Picture depicting the crucifixion of Jesus.

Part of a watercolor by James Tissot at Brooklyn Museum.


Because of the cross, God is able to forgive our sin no matter how great it is.

While dwelling on these things can be helpful, thinking too much about them could also lead to despair. What are we to do about all the things we can’t fix? Shall we do some sort of penance or try to do extra “good deeds” to atone for them? No, we can never atone for them. Take them to the cross. That is the only remedy. Jesus has already paid the debt we could never pay. Because of the cross, God is able to forgive our sin no matter how great it is. King David committed adultery with Bathsheba and then had her husband, Uriah, murdered to cover up the adultery. When the time was right, God sent the prophet Nathan to confront David. Nathan told him the serious on-going consequences that God would bring into his life. But when David repented, the prophet Nathan added, “The LORD also put away your sin. You shall not die.” David deserved to die but God forgave him. How could God do this? What about Uriah and his family? Couldn’t they say that God was unfair? If it weren’t for the cross, they could. On the cross, the Son of God suffered and died for all the sins of David. He took the punishment that David deserved. David could never restore Uriah to life and return him to his family nor could he stop the rippling effects that his sin would have throughout the nation.

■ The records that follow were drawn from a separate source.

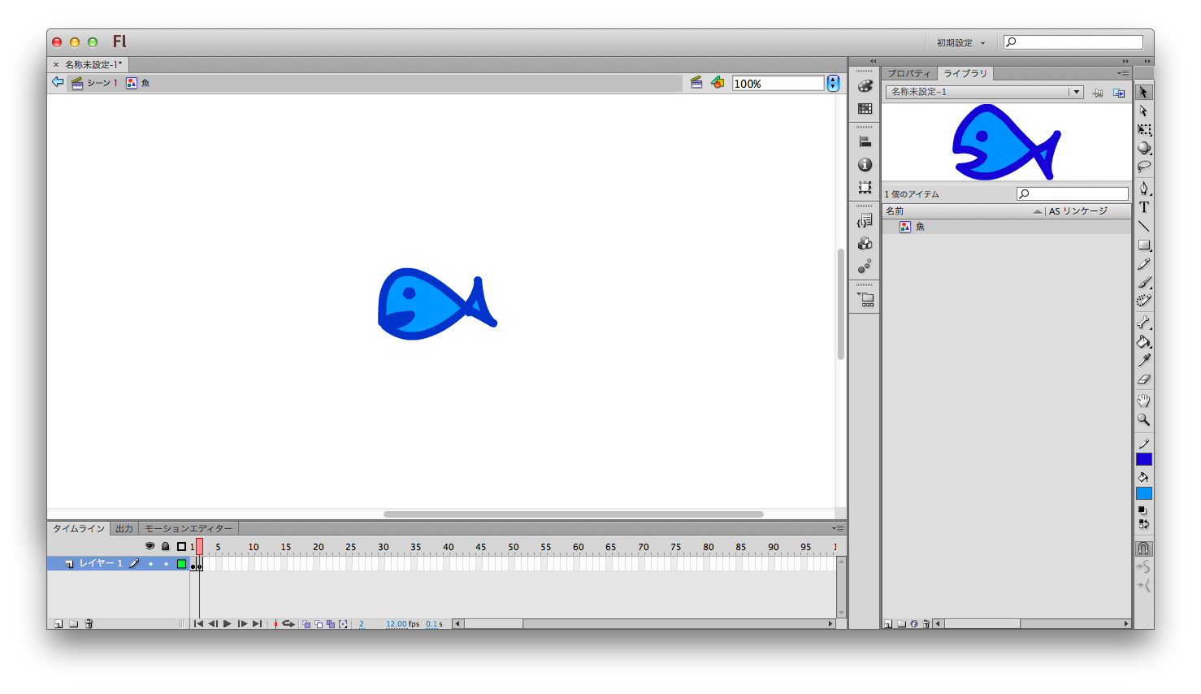Open the モーションエディター tab
The image size is (1201, 694).
[189, 529]
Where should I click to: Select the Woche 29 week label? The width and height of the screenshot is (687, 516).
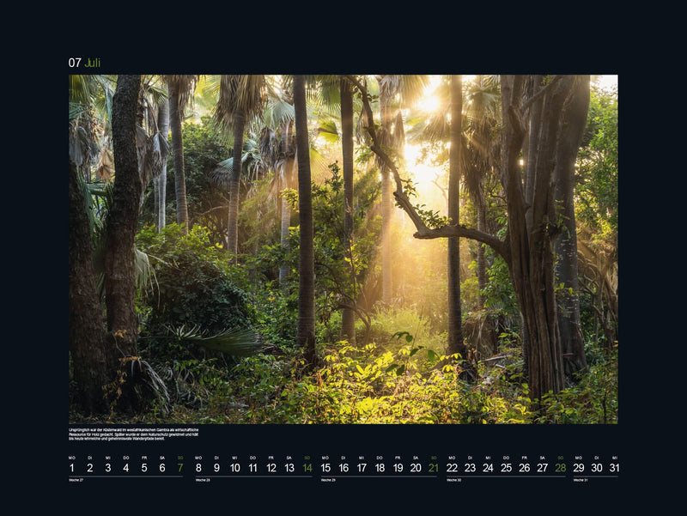pyautogui.click(x=328, y=480)
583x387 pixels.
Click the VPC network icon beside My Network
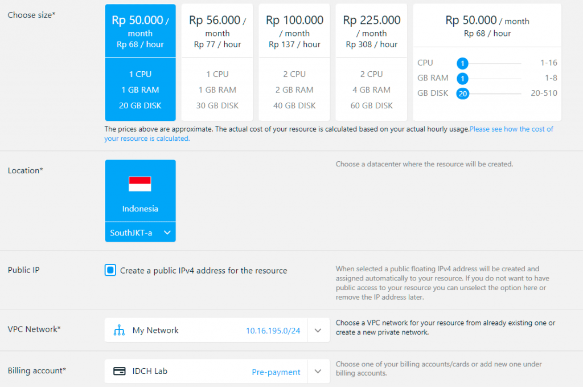coord(121,329)
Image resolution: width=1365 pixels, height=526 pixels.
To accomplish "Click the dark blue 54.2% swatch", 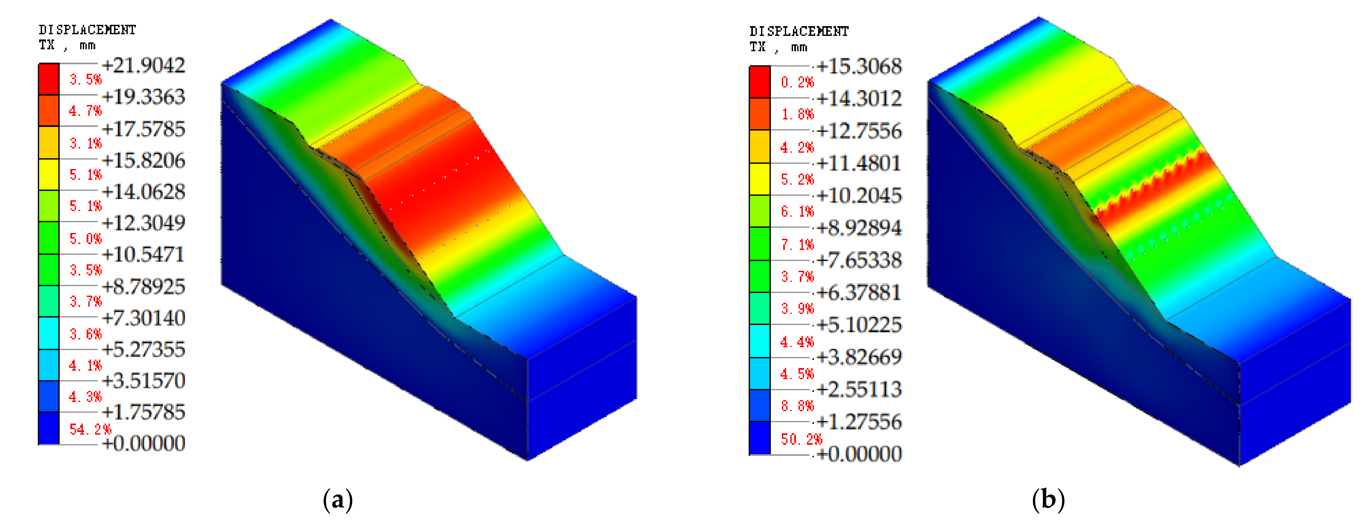I will 48,428.
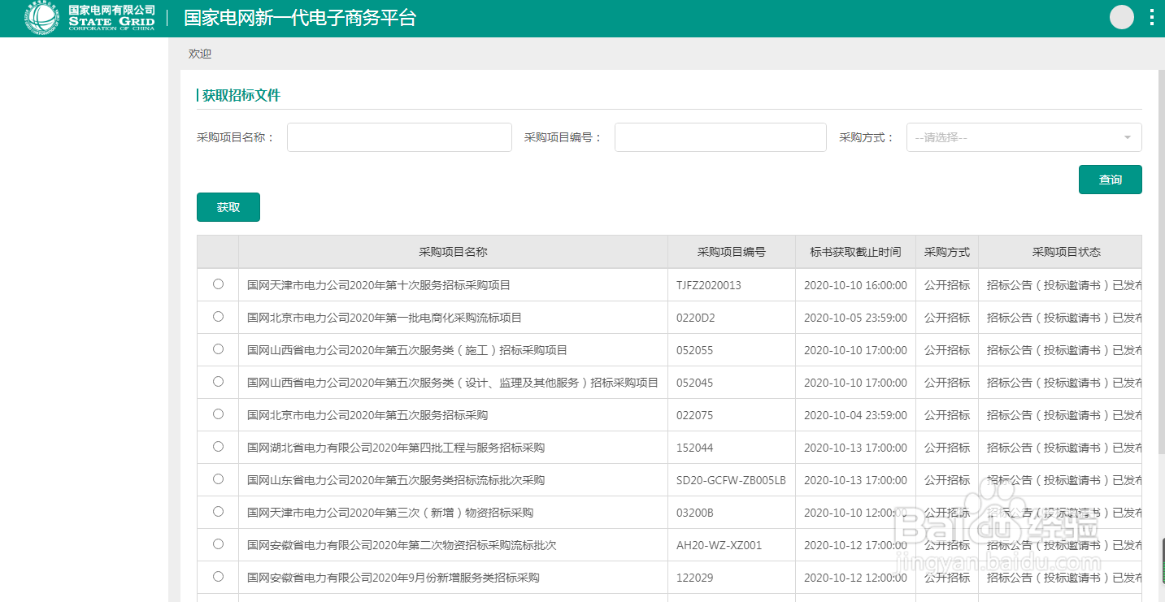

David could never “make things right” in this regard. Yet God was still able to forgive him because of the cross. If Uriah’s family considered their own sin then they, like us, would have much cause to be thankful that God does deem it fair for Jesus to take the punishment that we deserve. Though most of have never murdered anyone, we are all just as desperately in need of forgiveness as King David. In fact Jesus said that if we harbor hatred in our heart towards someone, we are guilty of murder in our heart. Even the sins that never leave our hearts are serious in the sight of God. So let us take time to consider the seriousness of our sin, and its far-reaching consequences. Then let us take time to think upon the incredible price that Jesus paid so that we can be forgiven. And let us be thankful.